武漢都市封鎖から1年

武漢都市封鎖から1年

現代史では例のない強制都市封鎖を実施した武漢

武漢都市封鎖から1年

 本日で中国武漢都市封鎖から1年経った。1年前の今日、世界へ衝撃が走った。中国は1000万人都市を丸ごと封鎖するという聞いたこともない強硬策を実施したからだ。

 武漢は感染対策として23日から約2か月半、厳しい外出制限を行った。封鎖から数週間後に武漢在住の中国人女性へ連絡すると「精神がおかしくなりそう…」との力ない返事があった。

 中国は単身者でも日本と比べると1人暮らしは少なく家族だったり、ルームシェアだったりが多いので、極度な孤独になることはなかったかもしれない。しかし、反面、かなりの数の室内感染が発生したと思われるが、中国が発表する統計では武漢封鎖後の感染者統計は減少の一途だった。

 ところが、中国疾病予防コントロールセンター(CCSC)は、今年に入ってから武漢の実際の感染者数は昨年発表の10倍となる50万人近くの規模になる可能性があるとの調査結果を発表している。

当日連絡で強制キャンセルされた北朝鮮ツアー

 北朝鮮は、武漢が都市封鎖される前日の22日に外国人観光客の全面停止を発表、即日実施した。北朝鮮は、中国のあらゆる発表を疑っているとの見方もある。

 北朝鮮への外国人入国が停止となり1年となった。2020年1月22日は水曜日だった。例年1月に訪朝する外国人は少ない季節ではあったものの、この日は、午前10時発の丹東発の国際列車、午後2時前の瀋陽、深夜発の上海からの空路があったが、すべてキャンセルとなった。

 22日に丹東発の国際列車で訪朝予定だった中国人ツアーを手配していた丹東の旅行会社は、出発1時間前に連絡がありキャンセルとなり大変だったと話す。

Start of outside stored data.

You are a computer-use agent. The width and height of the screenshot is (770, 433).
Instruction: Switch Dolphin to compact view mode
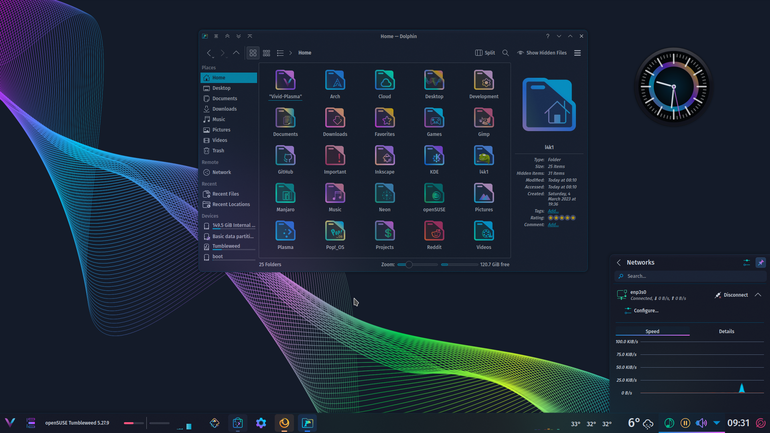[267, 53]
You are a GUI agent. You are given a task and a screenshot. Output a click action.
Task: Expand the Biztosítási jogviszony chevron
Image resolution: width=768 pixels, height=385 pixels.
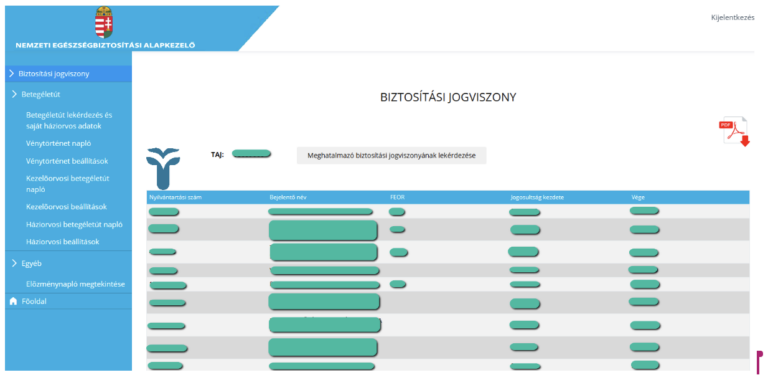click(12, 73)
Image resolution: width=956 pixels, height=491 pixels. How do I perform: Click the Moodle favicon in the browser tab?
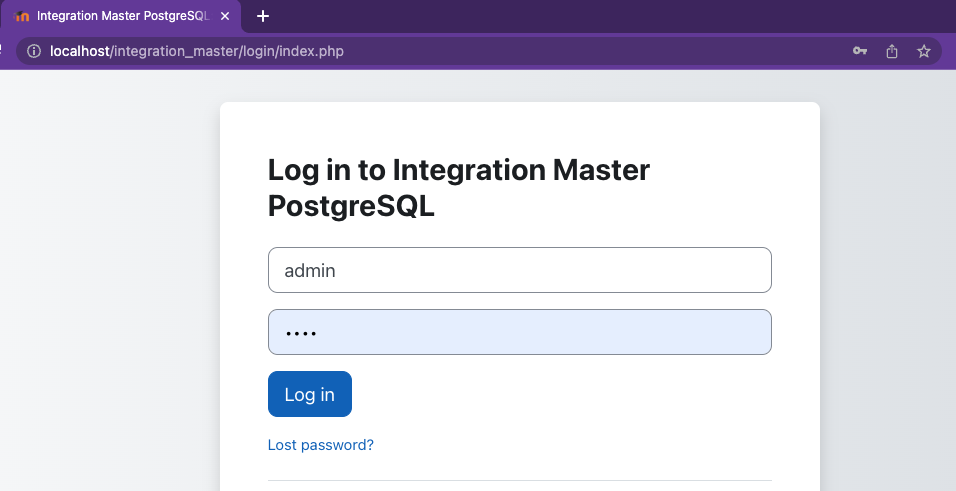(21, 16)
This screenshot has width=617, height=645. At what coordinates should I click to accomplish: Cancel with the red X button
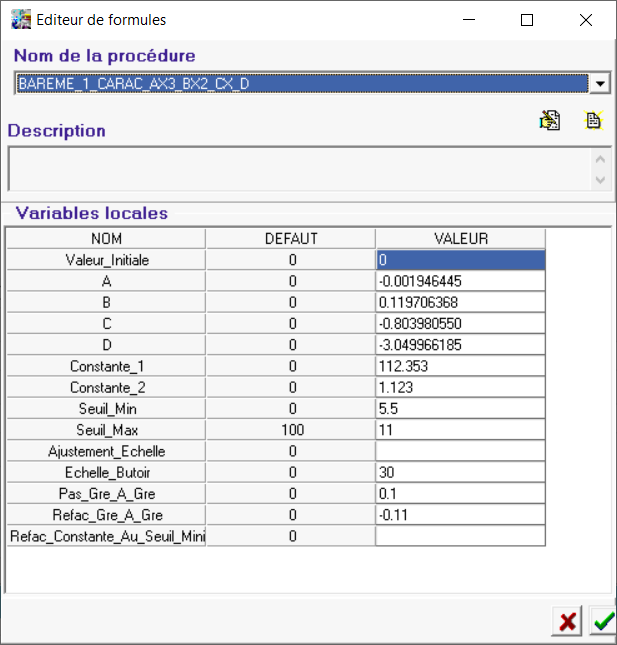[x=567, y=621]
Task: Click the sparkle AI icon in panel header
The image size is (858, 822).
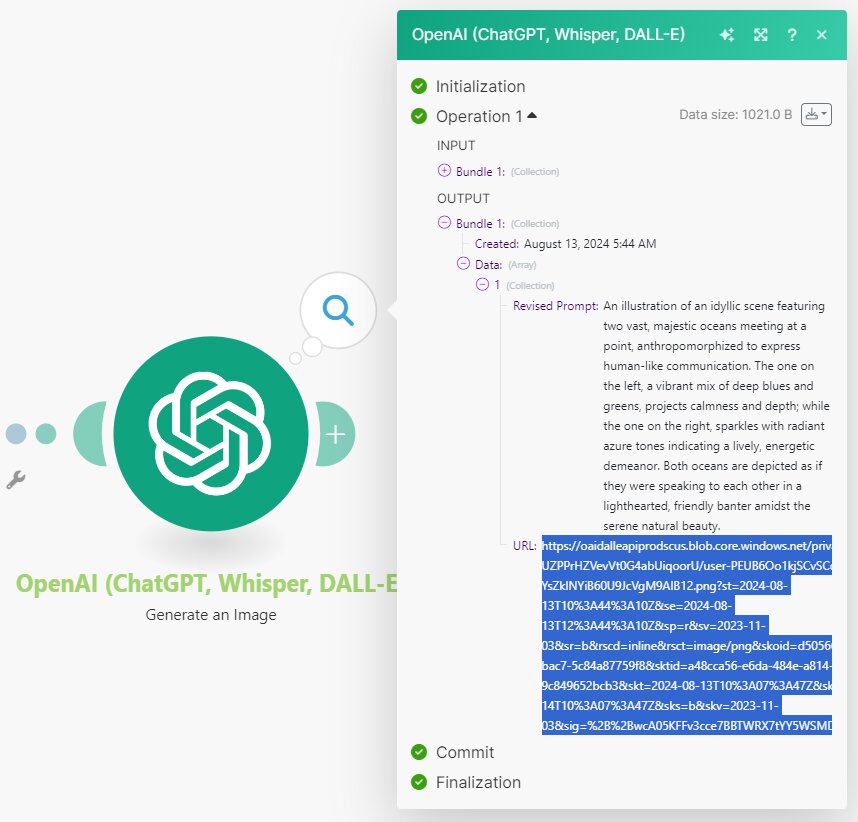Action: click(x=727, y=35)
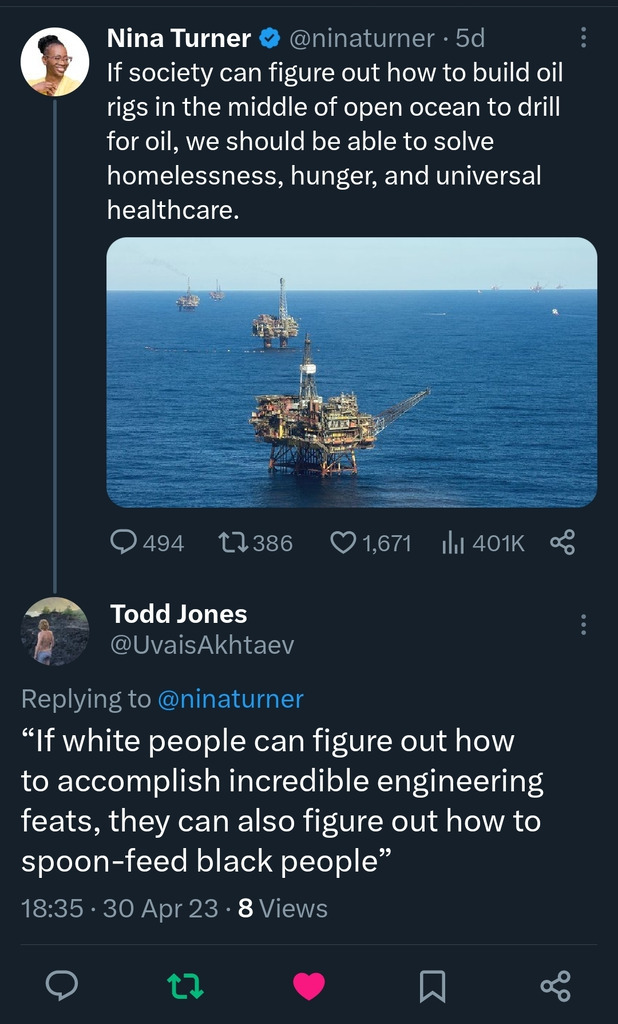Open more options menu on Nina Turner's tweet
This screenshot has width=618, height=1024.
[584, 38]
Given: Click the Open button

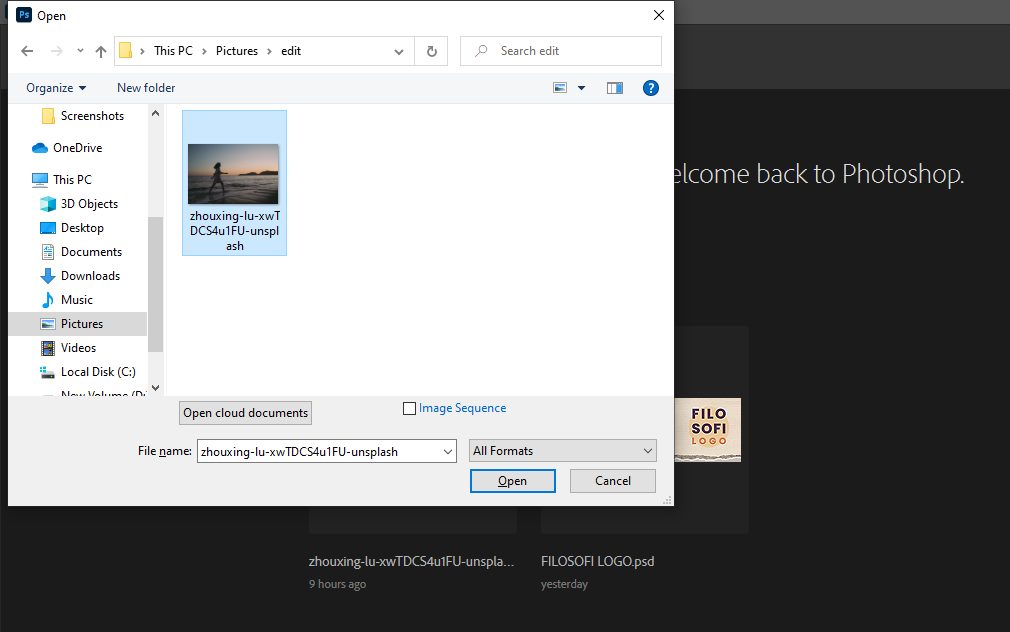Looking at the screenshot, I should coord(512,481).
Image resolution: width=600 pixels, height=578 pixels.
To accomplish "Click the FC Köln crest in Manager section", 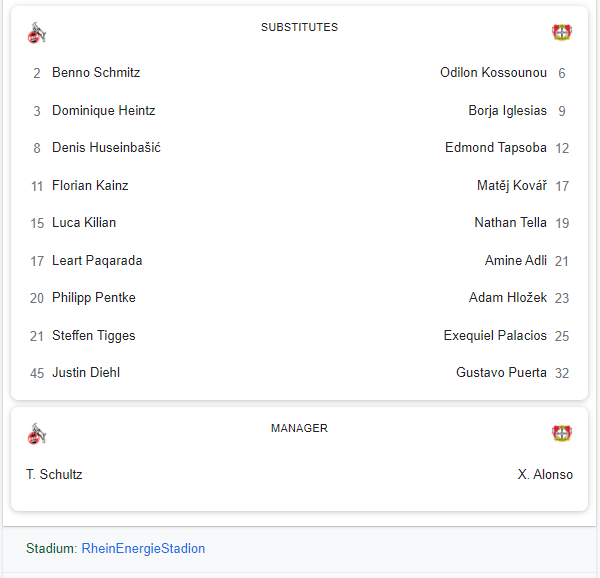I will 37,434.
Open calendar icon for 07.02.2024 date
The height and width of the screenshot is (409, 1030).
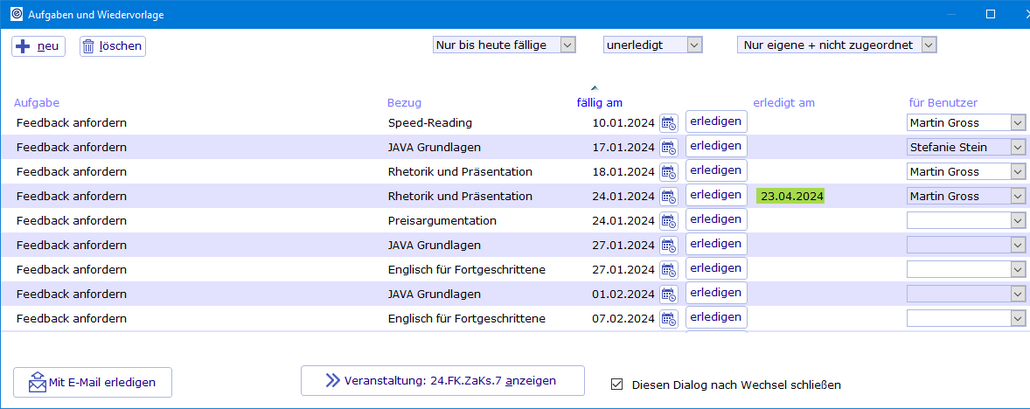[669, 319]
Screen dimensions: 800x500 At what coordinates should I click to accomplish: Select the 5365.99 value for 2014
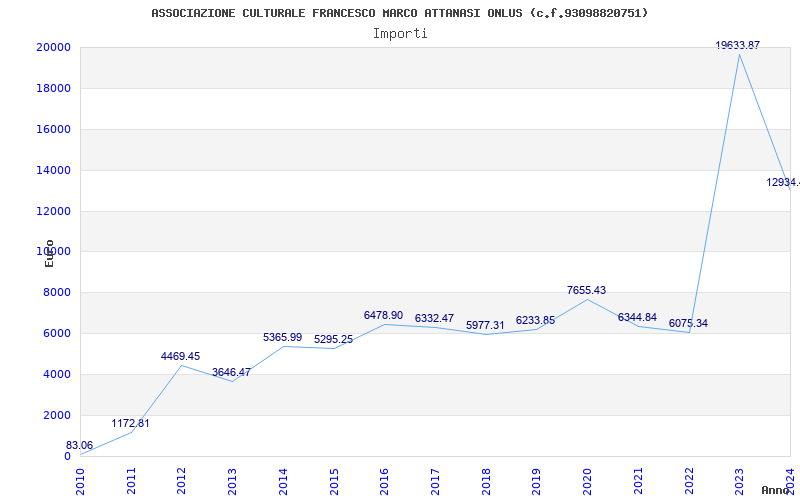click(282, 337)
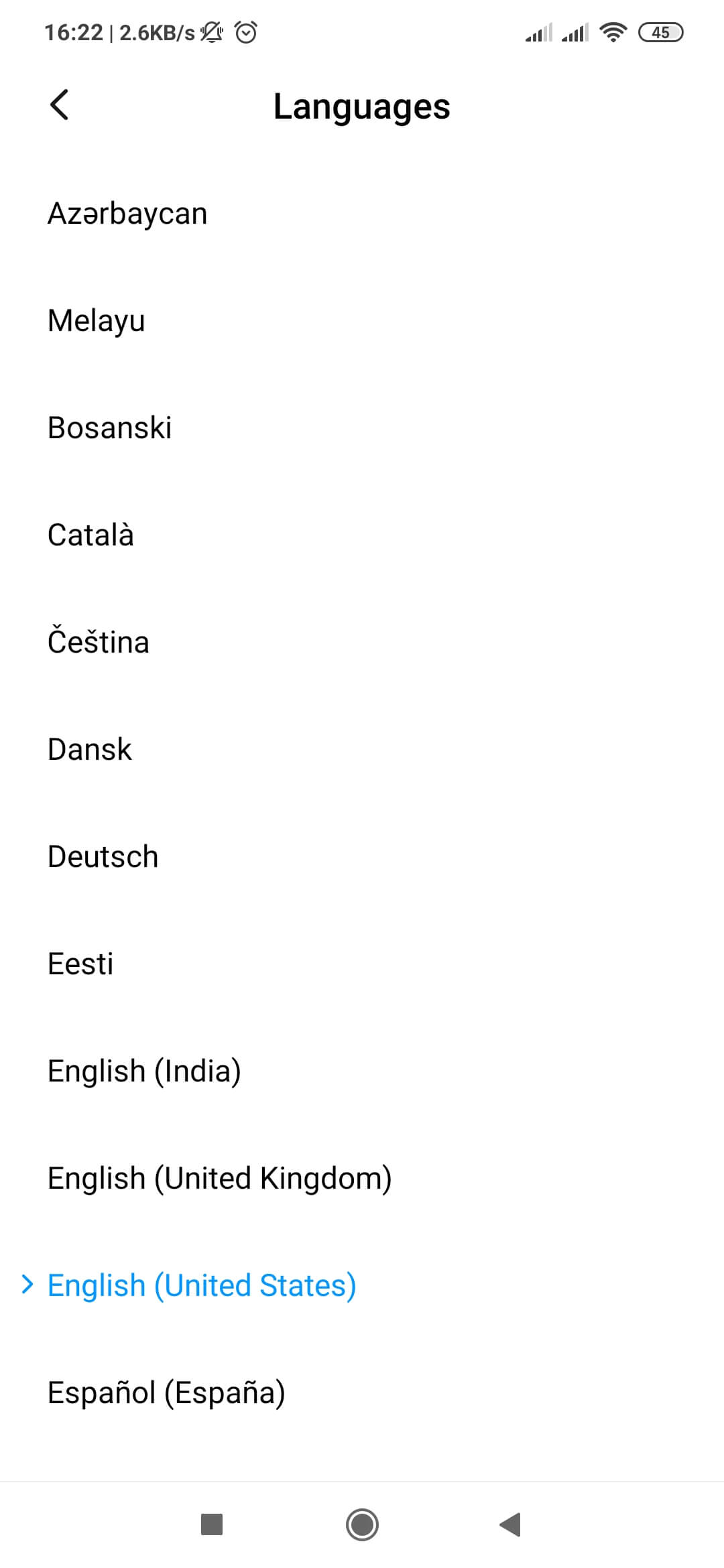Tap the clock showing 16:22

coord(74,31)
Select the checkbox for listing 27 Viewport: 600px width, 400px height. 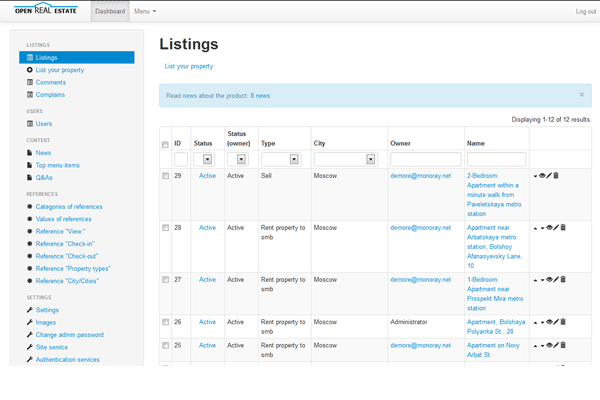(x=166, y=279)
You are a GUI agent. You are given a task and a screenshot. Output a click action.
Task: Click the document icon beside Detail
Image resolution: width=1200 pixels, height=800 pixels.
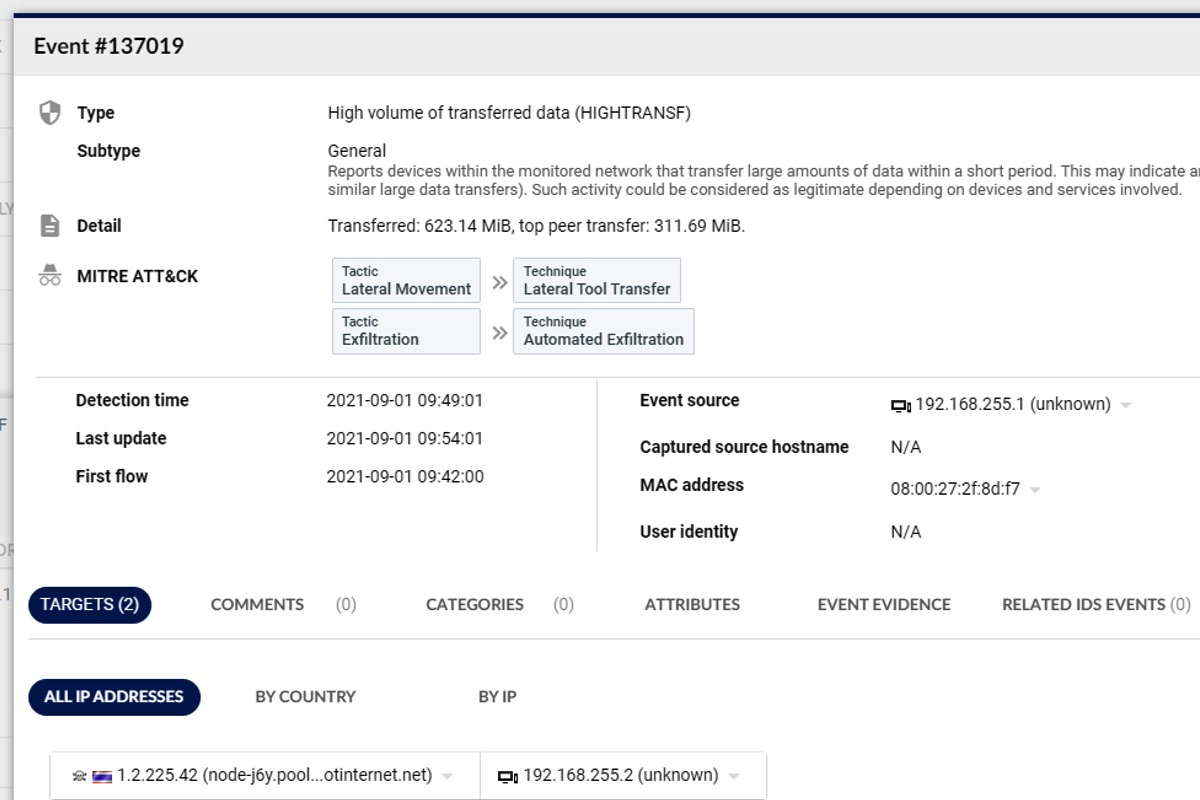(x=50, y=226)
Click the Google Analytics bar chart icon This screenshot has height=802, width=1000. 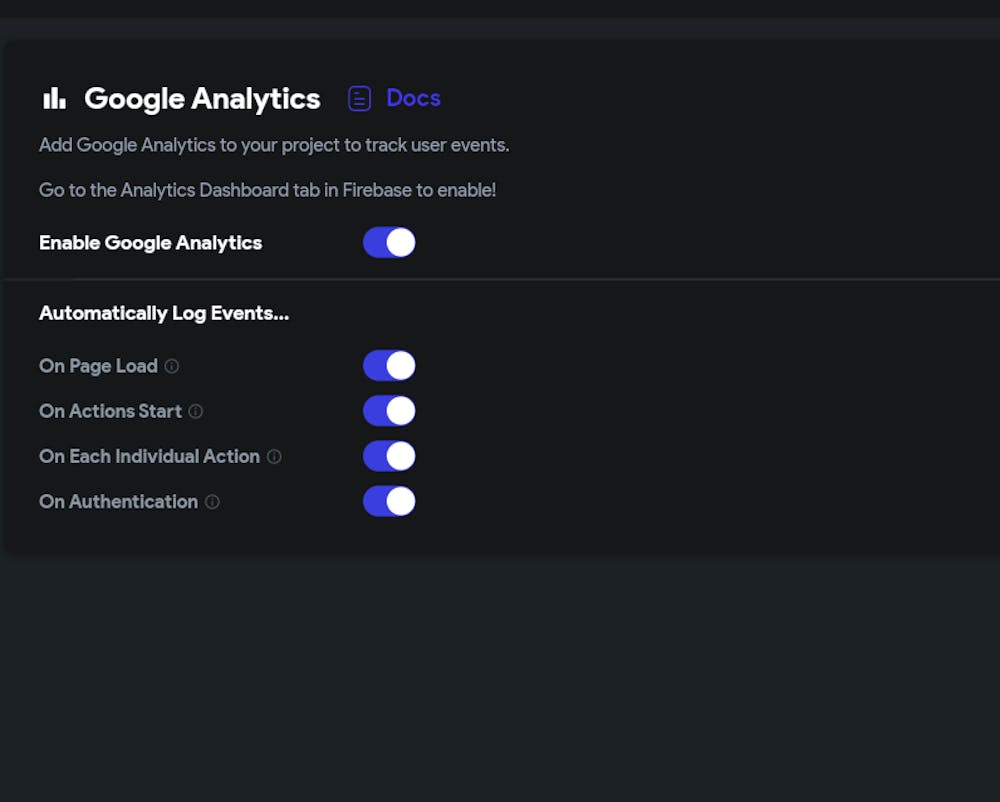click(54, 98)
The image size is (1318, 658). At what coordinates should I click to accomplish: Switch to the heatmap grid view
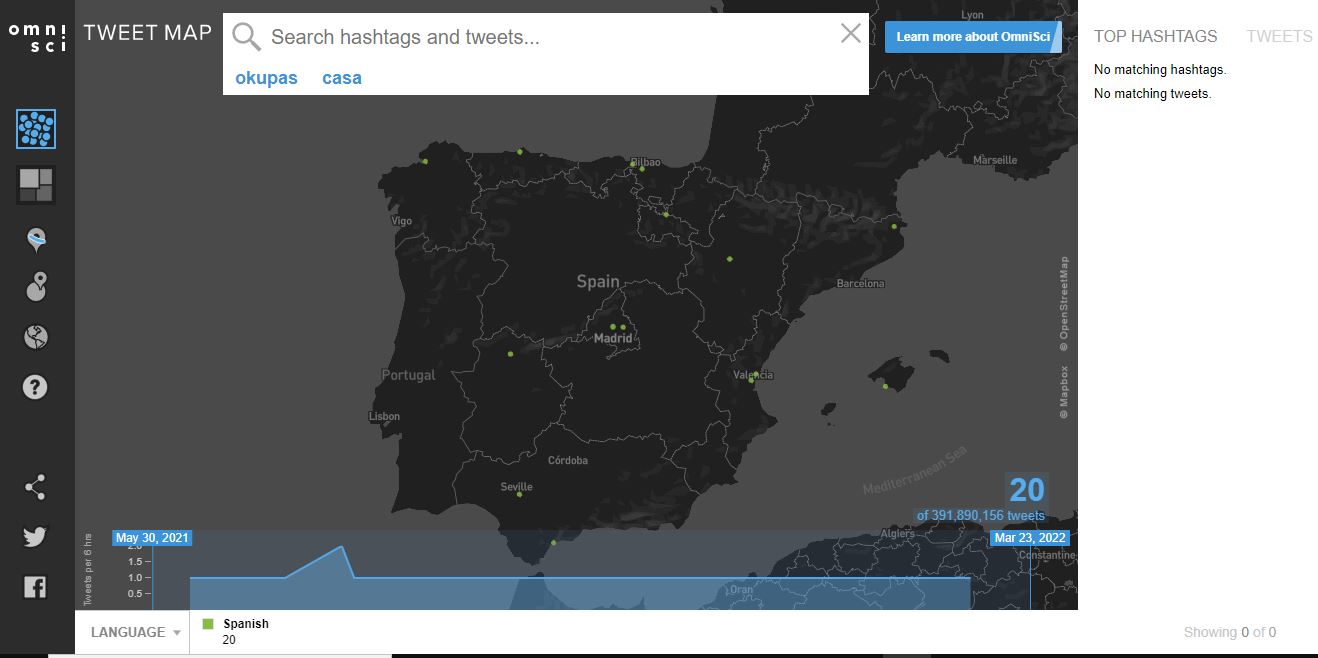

 中国人向け団体旅行には、日本人などが受け取る青いB7サイズの顔写真付き査証(観光ビザに相当)は発行されない。中国人の北朝鮮団体旅行は、必ず出発時から中国人添乗員が同行し、1枚の団体名簿が観光ビザ代わりとなる。中国人グループはこれだけで入国、滞在ができる。ツアー参加者は、パスポート写真と顔の照合くらいで入国審査は短時間で終わる。

春先までには入国再開すると思っていた

春先までには入国再開すると思っていた

税関とイミグレーションがある丹東駅2階出発エリア

 今回のキャンセルは、感染症対策が理由とは言え北朝鮮側の都合であったが、キャンセル補填はなく、旅費の返金(正確には未送金だったそうだが)のみで、余計にかかった移動費や滞在費は旅行会社が一部を負担して丹東や瀋陽観光へ切り替えたそうだ。

 「朝鮮観光の突然の変更は日常茶飯事なので、まあ、私たちも慣れています。正直、入国停止は春先頃までと甘く考えていたのですが、2月には丹東も外出制限が始まり大変な状況になりました。まさか朝鮮観光停止が1年以上続くとはまったくの想像外でした」(丹東の旅行会社)

 寒い冬を迎えた丹東を含む中国東北3省は、新型コロナウイルスのPCR検査陽性者が再び増加傾向にあり防疫を強化している。